1. If i is 1, only vertex 0 is selected, indicating that there is only vertex 0 in set i, then it can be initialized to 1;dp[1][0]=1;
2. If i is greater than 0, it means that vertex 0 will be reached after a series of vertices, which is obviously impossible, and it is initialized to positive infinity.dp[i][0]=INF

The state i is equal to the binary number 1, which means that only vertex 0 is passed, and the end point is also vertex 0. The distance from 0->0 is 0, and only dp[1][0]this distance can be updated .

Several special cases:
If the path state i is 2^k, that is, 100...0, vertex 0 must not be included, so the distance to any vertex will not be updated.
If the state i of the path is (2^k)+1, that is, 100……01, which only contains vertex 0 and vertex k, then only the direct distance of 0->k will be updated, 0 is the end point, k is the starting point, no Go through other vertices.

Code

#include <iostream>
#include <cstring>
#define read(x) scanf("%d",&x)

using namespace std;

const int N=20,M=1<<N;
int g[N][N],dp[M][N];

int main()
{
    
    
    int n;
    read(n);
    for (int i=0;i<n;i++)
        for (int j=0;j<n;j++) read(g[i][j]);
"初始化状态0和状态1，状态0均为INF"
    memset(dp,0x3f,sizeof dp);
    dp[1][0]=0;  "初始化状态为1的情况，由于只包含一个顶点，也只能初始化一个"
"开始递推"
    for (int i=2;i<(1<<n);i++) {
    
    "n个顶点，枚举2^n种状态，状态0和1都已经初始化过了，从状态2开始 "
        if (i&1==0)   continue; "不包含起点0的话直接下一个状态"
        for (int j=1;j<n;j++)  "当前状态i下，寻找每个点都做一次终点，顶点0就不用做终点了，已经初始化过了"
            if (i>>j&1) {
    
     "如果顶点j可以做顶点的话"
                int t=i-(1<<j); "减去该顶点j  ，i^(1<<j)，异或也行"
                for (int k=0;k<n;k++) "从顶点0开始，再找一个新的顶点，且必须从0开始"
                    if (t>>k&1) dp[i][j]=min(dp[i][j],dp[t][k]+g[k][j]);
            }
    }
    printf("%d",dp[(1<<n)-1][n-1]);  
    return 0;
}

note:

1. The first for loop to start the recursion, let the state start from 2 because state 1 has been initialized, or it can start looping from 1. Since there is only 1 vertex in the set, after removing this vertex as the end point, the set t is 0 , Does not contain any vertices, so the following are no operations, which is equivalent to not executing.
2. The second for loop that starts the recursion is to find the vertices that can be removed. The vertex 0 does not need to be removed.

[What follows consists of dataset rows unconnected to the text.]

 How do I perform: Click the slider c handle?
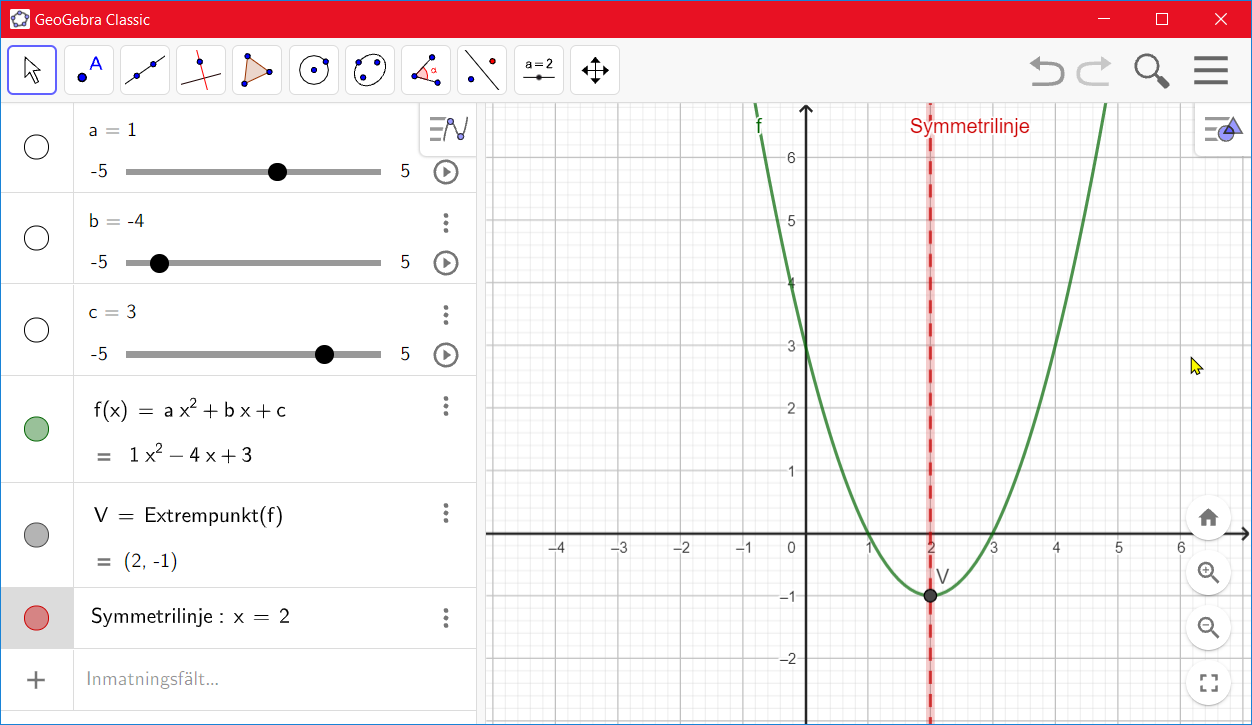[324, 354]
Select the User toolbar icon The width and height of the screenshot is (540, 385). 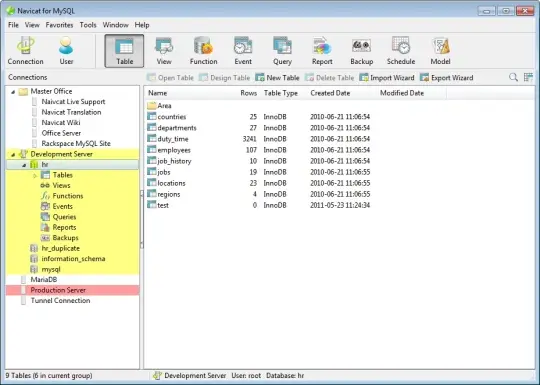point(66,51)
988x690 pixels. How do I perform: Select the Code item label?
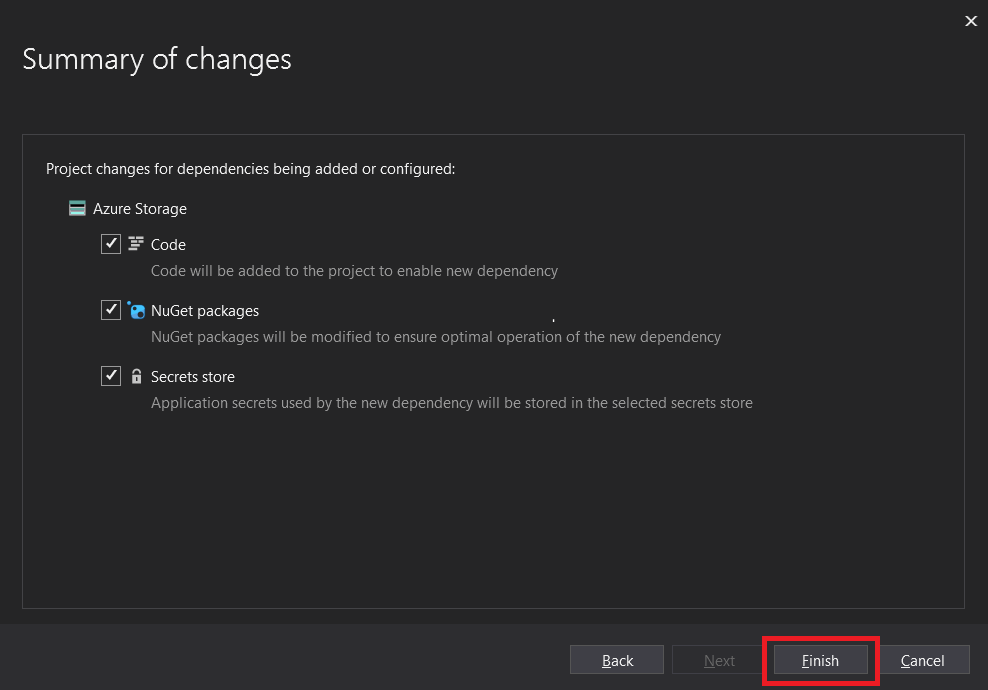click(168, 244)
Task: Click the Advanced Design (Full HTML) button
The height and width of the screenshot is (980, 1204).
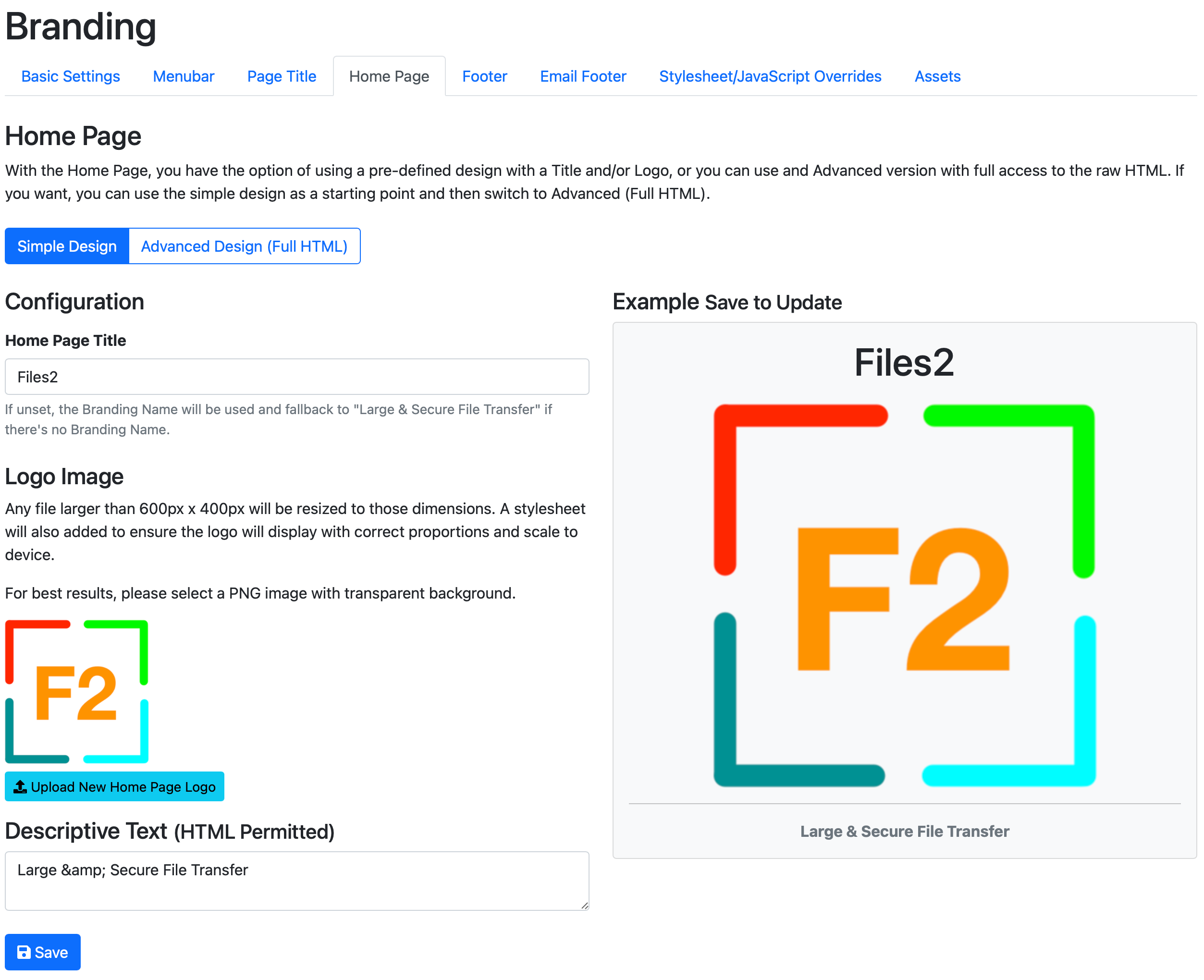Action: pos(245,246)
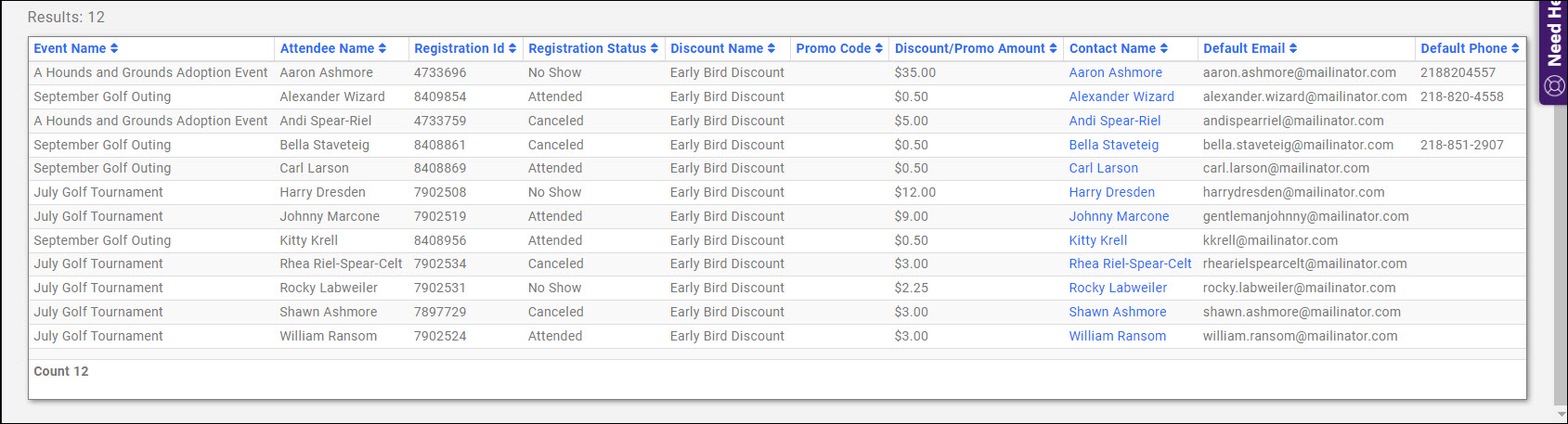Go to Kitty Krell's contact page
The image size is (1568, 424).
[1097, 240]
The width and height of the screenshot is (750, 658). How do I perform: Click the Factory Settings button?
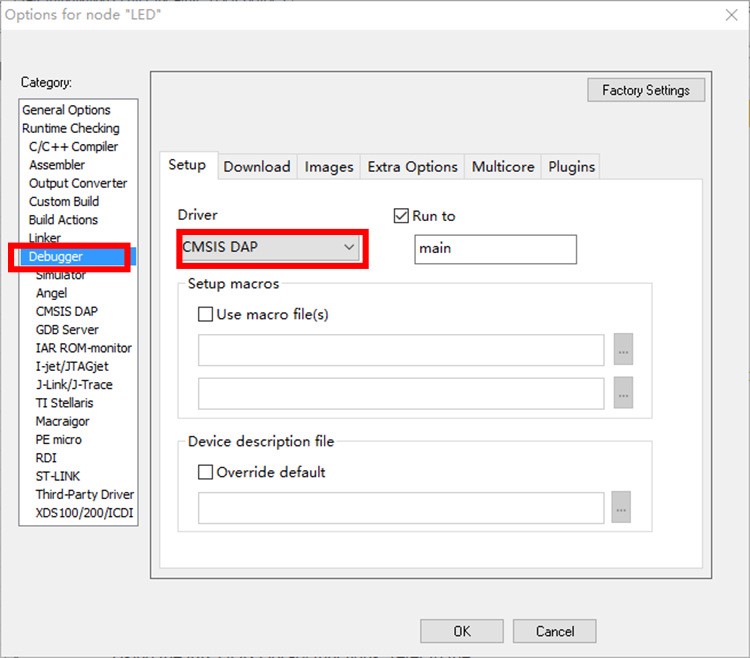click(645, 90)
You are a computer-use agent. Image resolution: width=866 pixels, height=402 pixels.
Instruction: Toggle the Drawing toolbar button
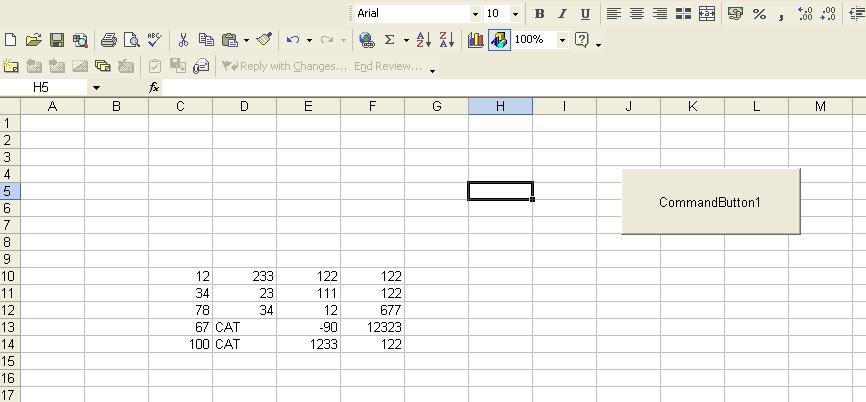tap(498, 40)

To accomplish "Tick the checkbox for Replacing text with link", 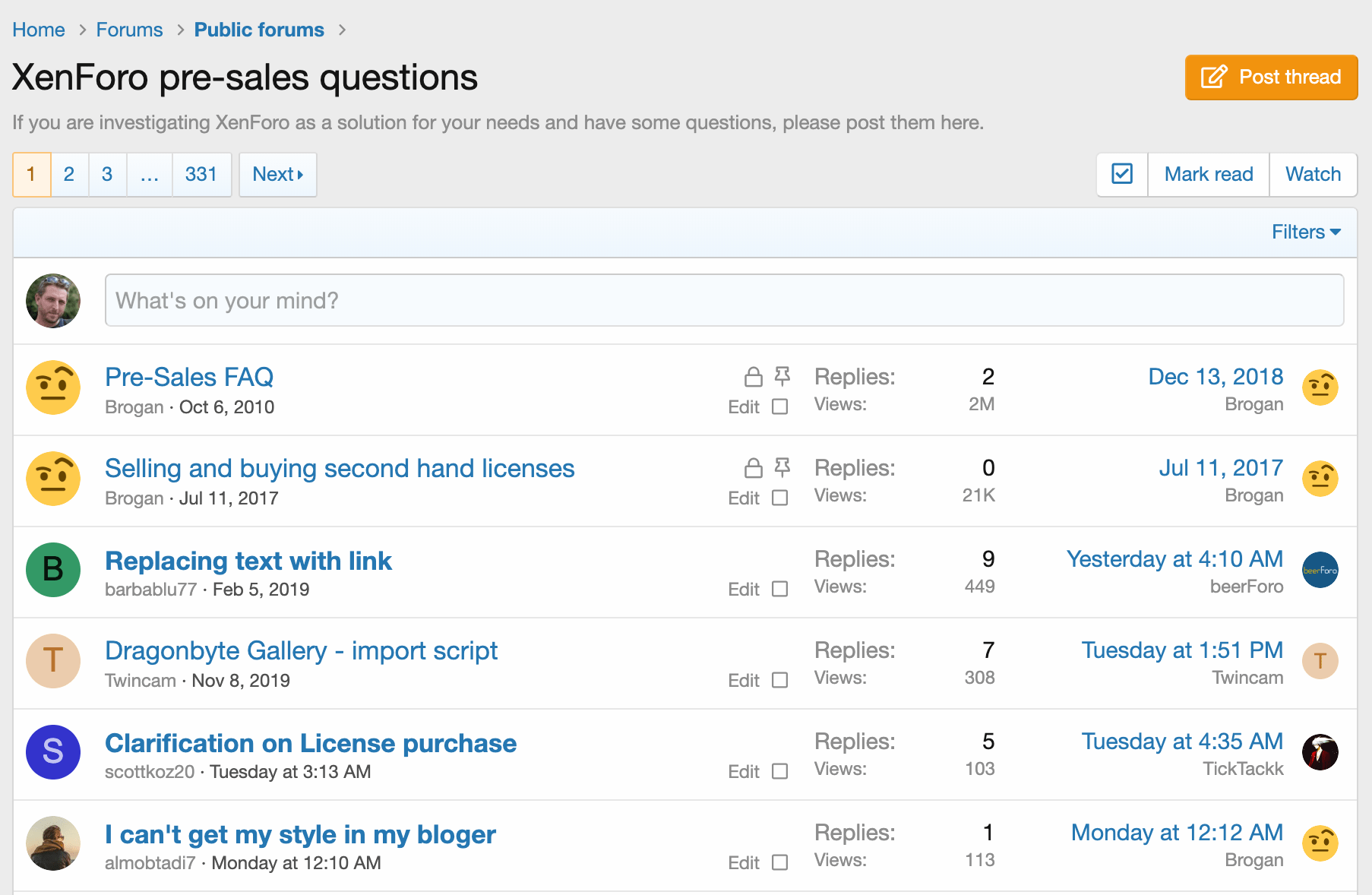I will [779, 589].
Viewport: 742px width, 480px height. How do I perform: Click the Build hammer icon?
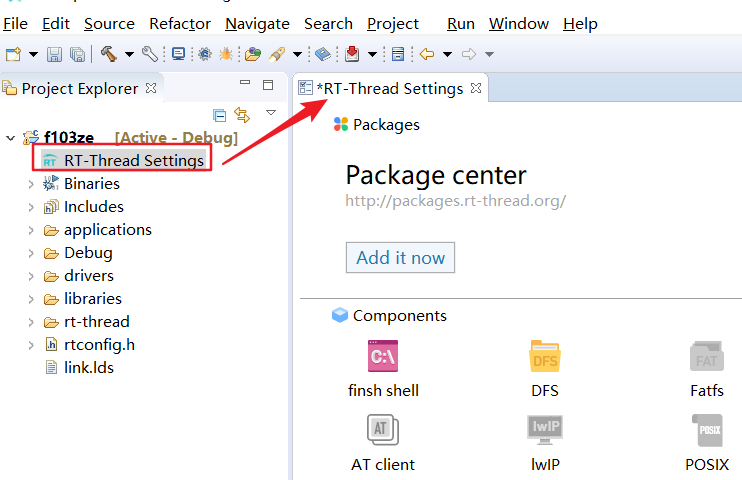click(x=108, y=54)
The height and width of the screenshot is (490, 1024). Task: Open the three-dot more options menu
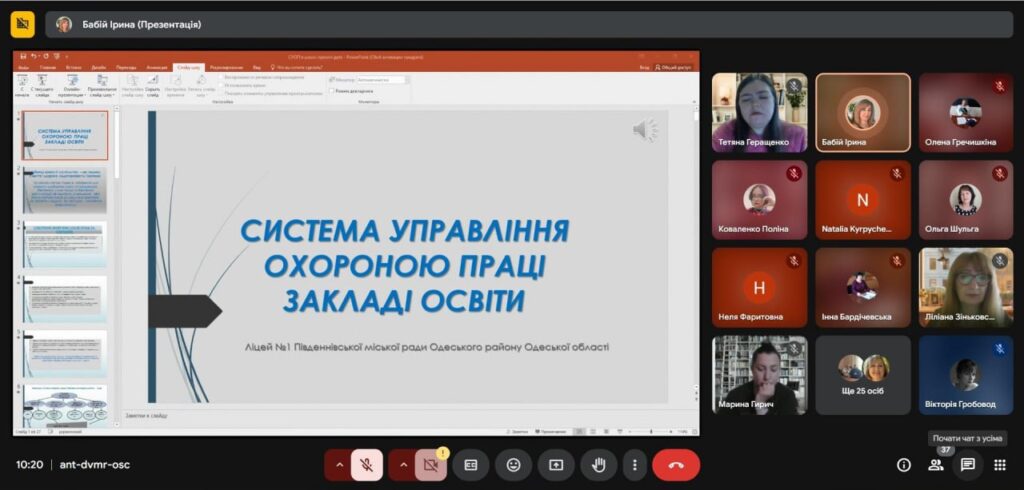pyautogui.click(x=634, y=465)

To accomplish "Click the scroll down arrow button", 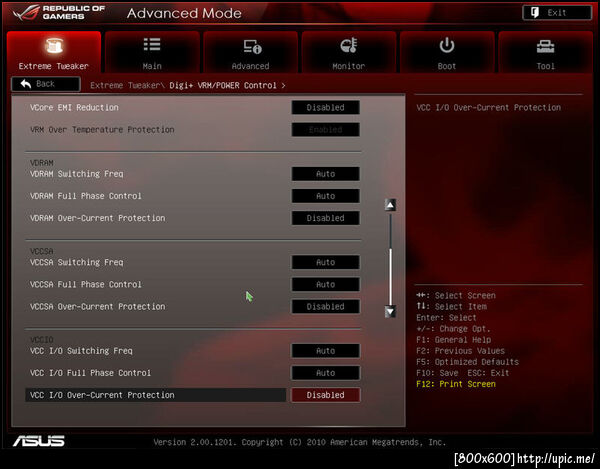I will pos(390,311).
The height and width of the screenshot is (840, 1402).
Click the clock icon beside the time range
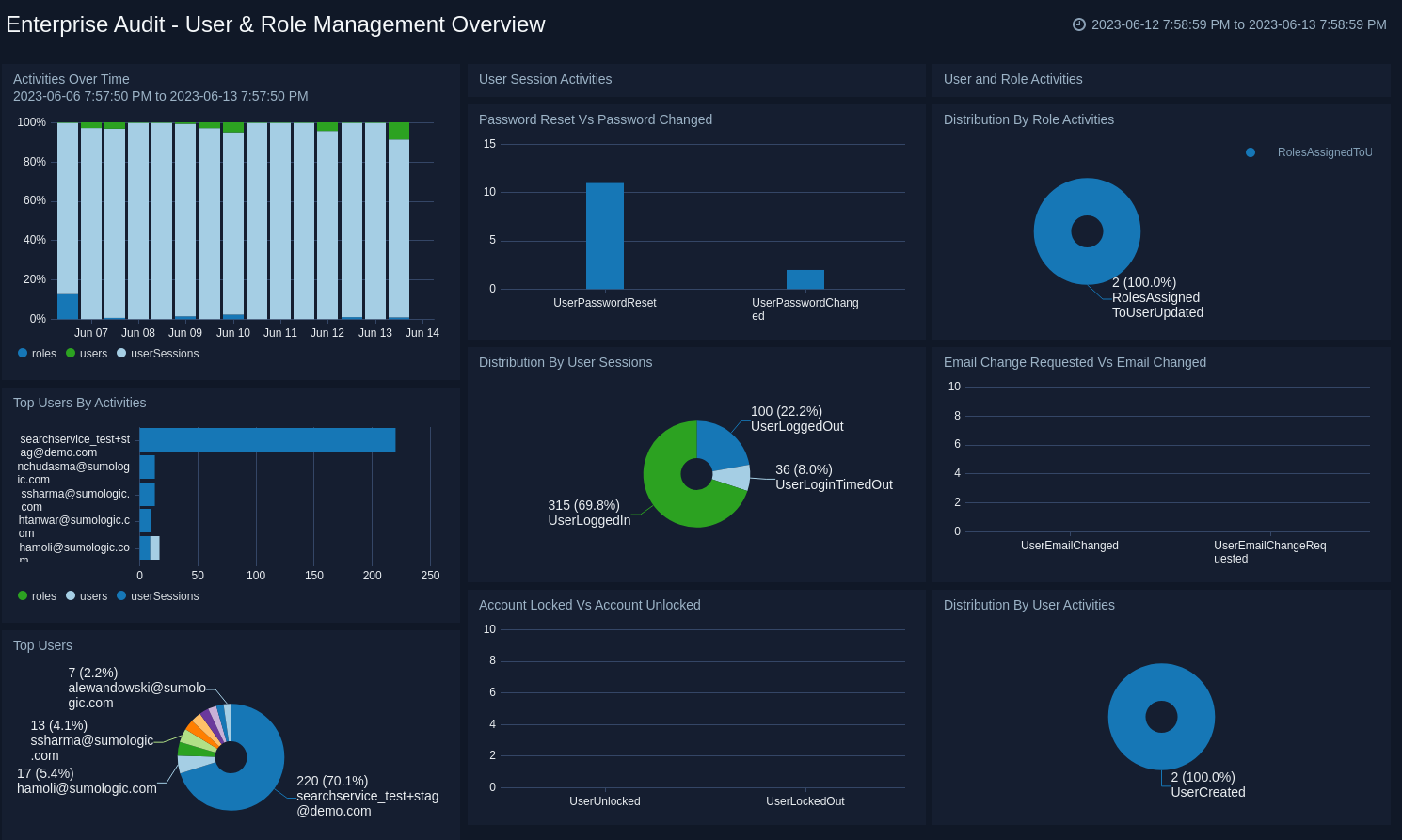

From the vertex 1 to the vertex n-1, it can be seen from the previous analysis that it has been initialized before. .
3. Start the third for loop of the recursion, look for the secondary vertex k of the current state i, 0->...->k, then k->j, and finally make up 0->j, vertex k must start from vertex 0 Find, because there may be the state of 100001 (6 bits) mentioned earlier, only the state of vertex 0 to vertex 5 is updated, and other vertices do not exist and cannot be updated.